Acedia (1)

 'Er loopt een trap de zee in

een golf slaat over een trede'

 De regels van Erik Lindner komen vaak met z'n tweeën. Ook in z'n nieuwe bundel Acedia, genoemd naar de zevende hoofdzonde, die van wat heet de gemakzucht ‑ traagheid ‑ luiheid ‑ vadsigheid.

 Erik Lindner is uitzonderlijk oplettend, opmerkzaam. Wat hij noteert heeft een eigenaardige eigenschap die alleen hem kenmerkt. Het is het haarscherp onderscheiden van momenten waarop niets overgaat in iets. Of omgekeerd. Aan de rand van de luiheid, daar gebeurt het.
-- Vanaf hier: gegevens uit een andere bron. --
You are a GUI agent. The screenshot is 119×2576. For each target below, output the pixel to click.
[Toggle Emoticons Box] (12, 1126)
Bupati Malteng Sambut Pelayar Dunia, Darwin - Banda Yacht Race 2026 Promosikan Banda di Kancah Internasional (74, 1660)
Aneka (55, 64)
Tussen de gebeurtenissen en dan tussen zijn dichtregels:

 'Een plastic zak schuift van een boomtak

 

en daalt op de markt waar een meisje

hurkend het haar borstelt

de sleutelhanger in de mond houdt

de baard van de sleutel prikt haar kin

 

op het podium boeketten in een emmer

 

twee benen naast elkaar, de een

meer opgetrokken dan de ander

 

de zwarte vogel op het grasveld

naast een pol lange donkere sprieten

 

een herder leunt met zijn kin op zijn stok

terwijl de kudde om hem heen dromt.'

 

 Drempels, daar verkeert Erik Lindner. Je zou Acedia een studie in halverwege kunnen noemen. Waar een onbenoembare spanning heerst. Die hij in beelden, in scenes vangt. Caleidoscopische reeksen daarvan, alle verwant. Zo bezien is de stad Charleroi, waarover hij een cyclus maakte een groot halverwege. Wat zou daaraan zondig kunnen zijn? De broeierigheid van de eeuwige aarzeling denk ik. De niet ophoudende verwachting, het verlangen naar het andere. Zonder er toe te komen. Evenwichtskunst.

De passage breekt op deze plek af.